§ Set problem: Please quote the part of the Olivia Sanabia biography from "Olivia Shae Sanabia (born" to "television series (2024–present)." word for word.

§ Text shown:
- Born: Olivia Shae Sanabia April 13, 2003 (age 23) Corona, California, U.S.
- Occupations: Actress; singer;
- Years active: 2009–present

= Olivia Sanabia =

American actress and singer

Olivia Shae Sanabia (born April 13, 2003) is an American actress and singer. Her most well known acting roles include her lead role as Kelly Quinn in the Amazon Studios series Just Add Magic (2016–2019), her main role as Charlotte Wrather in the Disney Channel series Coop & Cami Ask the World (2018–2020), and her role as Claire Ross in the Angel Studios film Homestead (2024) and its follow-up television series (2024–present).

== Biography ==
=== Early years ===
Olivia Sanabia was born on April 13, 2003, in Corona, California. Her first time acting was in musical theater at the age of 6. She has performed in notable titles such as Annie (as Annie), Anastasia, Seussical, Fiddler on the Roof, and many more. Sanabia did a commercial with Jennifer Garner at the age of 8. She has appeared in numerous commercials for companies such as Disney, Nickelodeon and Ford.

=== Acting ===
Sanabia has guest starred on television series such as Incredible Crew, Extant, Sam & Cat and The Birthday Boys. From 2016 to 2019, she starred as Kelly Quinn in the Amazon Studios television series Just Add Magic, for which she was nominated for a Young Artist Award for Best Performance in a TV Series, reprising the role in the 2020 spin-off series Just Add Magic: Mystery City in a guest role. From 2018 to 2020 she played Charlotte Wrather in the Disney Channel series Coop & Cami Ask the World. She played Claire Ross in the 2025 film Homestead, reprising the role in the follow-up television series Homestead: The Series.

=== Music ===
On November 22, 2019, Sanabia released her debut single titled "Stars Crossed". The music video for the single was released on November 28 of the same year and was co-directed by her. In 2020, she recorded and released a single titled "The Train". In November 2021, Sanabia wrote and released her first original Christmas single titled "Evergreen".

§ Data provided:
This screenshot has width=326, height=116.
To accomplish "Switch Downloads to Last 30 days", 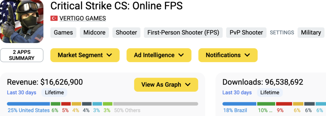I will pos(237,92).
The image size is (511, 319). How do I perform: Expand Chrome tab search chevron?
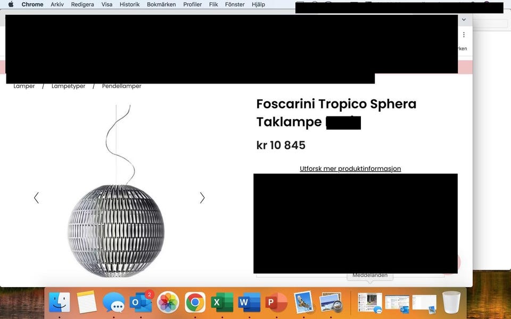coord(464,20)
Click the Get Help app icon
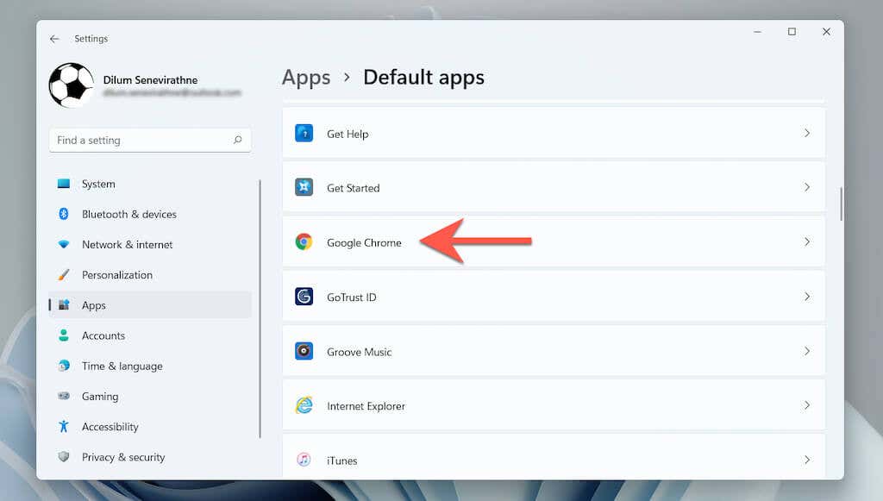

§ Response:
Olivia Shae Sanabia (born April 13, 2003) is an American actress and singer. Her most well known acting roles include her lead role as Kelly Quinn in the Amazon Studios series Just Add Magic (2016–2019), her main role as Charlotte Wrather in the Disney Channel series Coop & Cami Ask the World (2018–2020), and her role as Claire Ross in the Angel Studios film Homestead (2024) and its follow-up television series (2024–present).